According to Justice Blackmun's Doe opinion, in determining whether an abortion is necessary for a woman's health, a doctor's judgment "may be exercised in the light of all factors - physical, emotional, psychological, familial, and the woman's age - relevant to the well-being of the patient."

Thus, under Doe, if a woman's pregnancy is causing her "emotional" problems, she may legally abort her child in the ninth month. This would be an abortion for reason of "health."

Baby? What baby?

Lost in most of the Roe and Doe decisions is the object of abortion, the preborn child. While the Court refers to a pregnant woman as a "mother," it refers to the baby in the womb as "the developing young" or "potential life."

In addressing the argument that the preborn child is a "person" deserving of protection under the Fourteenth Amendment's due-process clause (which says no state shall "deprive any person of life, liberty, or property, without due process of law"), the Court simply glosses over the scientific evidence of the preborn baby's humanity and writes him or her off as a Constitutional non-person.

Justice Blackmun drew this conclusion from three points. First, the Constitution does not define the word "person." Second, he said that the word "person," as used in the Constitution, in nearly all instances, "has application only postnatally." Finally, he opined that "throughout the major portion of the 19th century, prevailing legal abortion practices were far freer than they are today."

This final justification is interesting. One wonders if Justice Blackmun would consider slaves "persons," given that the legal sale of human beings was also "far freer" throughout most of the 19th century than it is today.

Nevertheless, the personhood of the preborn, which Justice Blackmun admitted would, if established, guarantee Constitutional protection for children in the womb, was rejected.

If the Constitution couldn't protect the baby, could a state?
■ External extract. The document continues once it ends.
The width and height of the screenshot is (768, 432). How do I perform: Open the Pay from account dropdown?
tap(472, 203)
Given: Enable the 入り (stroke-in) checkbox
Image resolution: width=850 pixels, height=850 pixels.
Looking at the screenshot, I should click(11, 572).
Once it dismissed the biological fact of the preborn's personhood, the Court then had to decide whether a state could decide on its own to protect preborn babies, even if the U.S. Constitution, as interpreted by the Court, wouldn't.
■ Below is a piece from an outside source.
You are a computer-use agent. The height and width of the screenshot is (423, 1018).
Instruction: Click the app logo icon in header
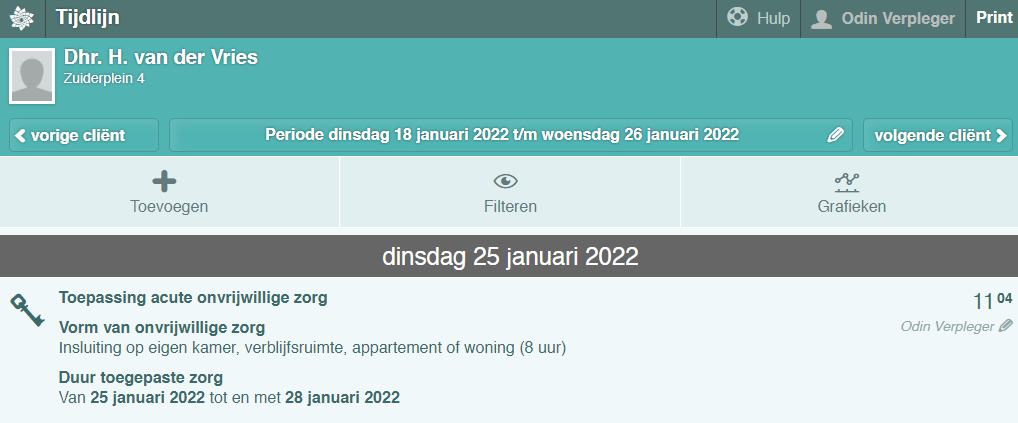click(x=22, y=19)
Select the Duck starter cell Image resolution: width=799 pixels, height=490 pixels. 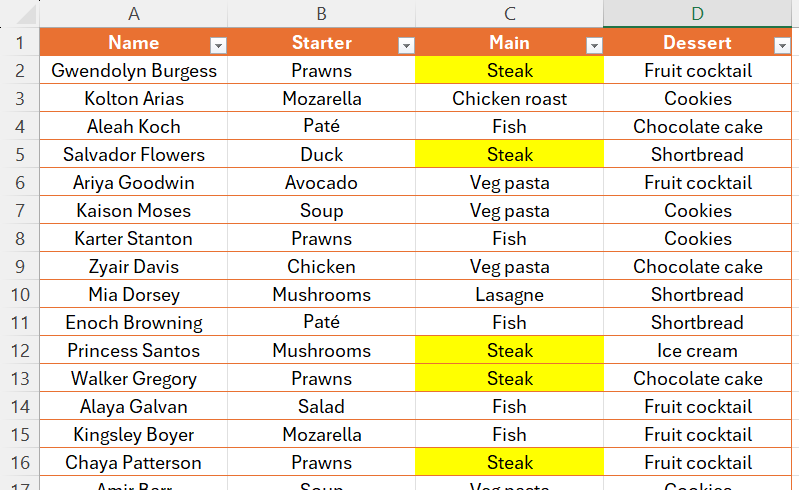click(x=321, y=155)
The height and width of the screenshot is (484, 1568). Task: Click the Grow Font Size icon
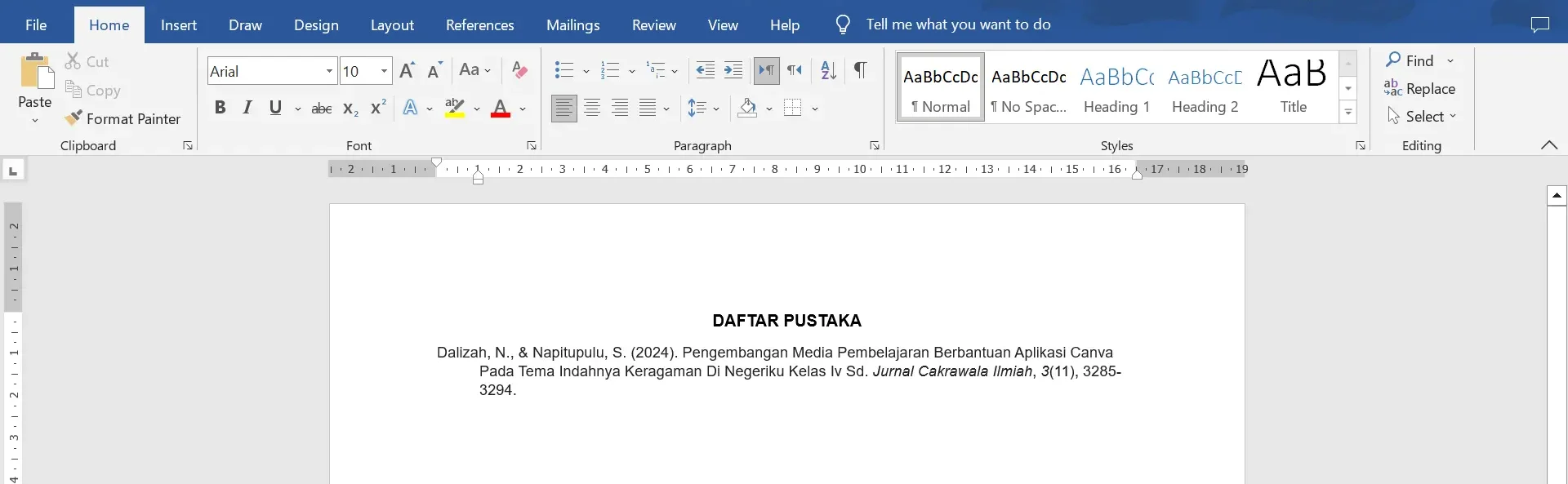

The state of Texas, whose law was challenged in Roe, argued that life begins at conception and that, therefore, the state had a compelling interest in protecting that life.

It is here that Justice Blackmun wrote perhaps the most infamous line from Roe: "We need not resolve the difficult question of when life begins." Blackmun declared that since "medicine, philosophy, and theology are unable to arrive at any consensus" as to when a human comes into existence, the Court would not speculate.
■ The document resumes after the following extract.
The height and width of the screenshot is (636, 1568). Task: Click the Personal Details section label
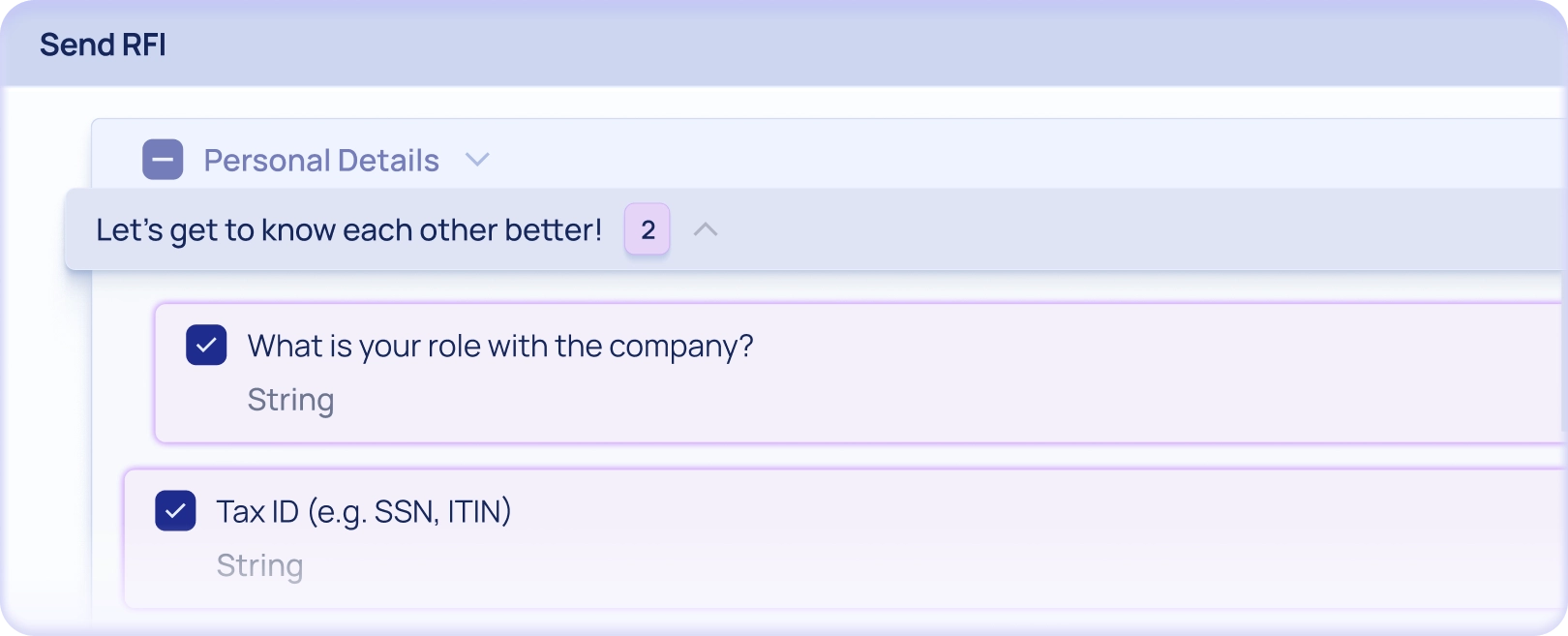(321, 160)
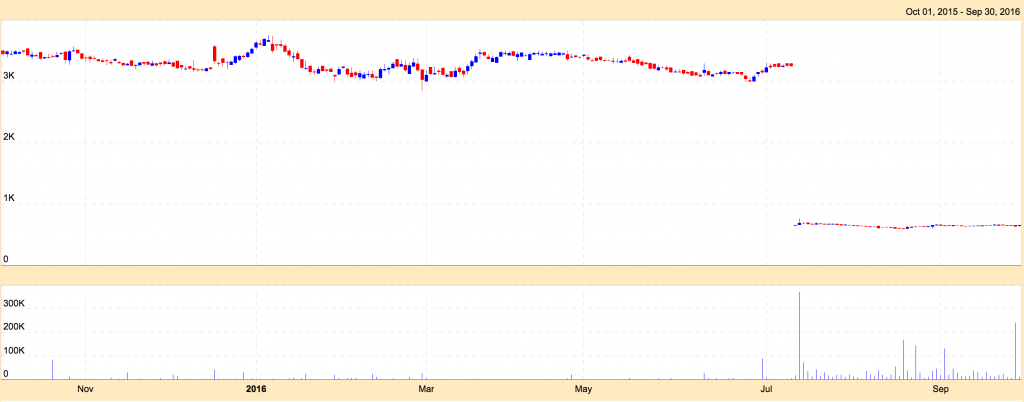Click the 1K price axis label

coord(9,199)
Casting aside the curious implication that the Supreme Court, as then constituted, would even look to theology to reach a decision, one is immediately reminded here of the California Medical Association. It said less than three years before Roe and Doe:

In defiance of the long-held Western ethic of intrinsic and equal value for every human life regardless of its stage, condition or status, abortion is becoming accepted by society as moral, right and even necessary. It is worth noting that this shift in public attitude has affected the churches, the laws and the public policy rather than the reverse. . . . The result has been a curious avoidance of the scientific fact, which everyone really knows, that human life begins at conception and is continuous whether intra- or extra-uterine until death.

Since the Court held that "when life begins" is an open question, Texas's "theory of life" could not override the Constitutional rights of a woman to have an abortion. In other words, the state could not outlaw abortion based upon its "interest" in preborn babies because its "interest" was held to be unprovable, much less "compelling."


Chief Justice Warren Burger, in his concurring opinion in Roe and Doe, wrote, "Plainly, the Court today rejects any claim that the Constitution requires abortion on demand."

"Abortion on demand" may have been too strong a phrase for the Court to accept. Yet, 45 million abortions later, it's difficult to characterize the system that the Court created in any other way. Because of Roe v. Wade and Doe v. Bolton, any woman may legally abort her child at any time before her baby is born.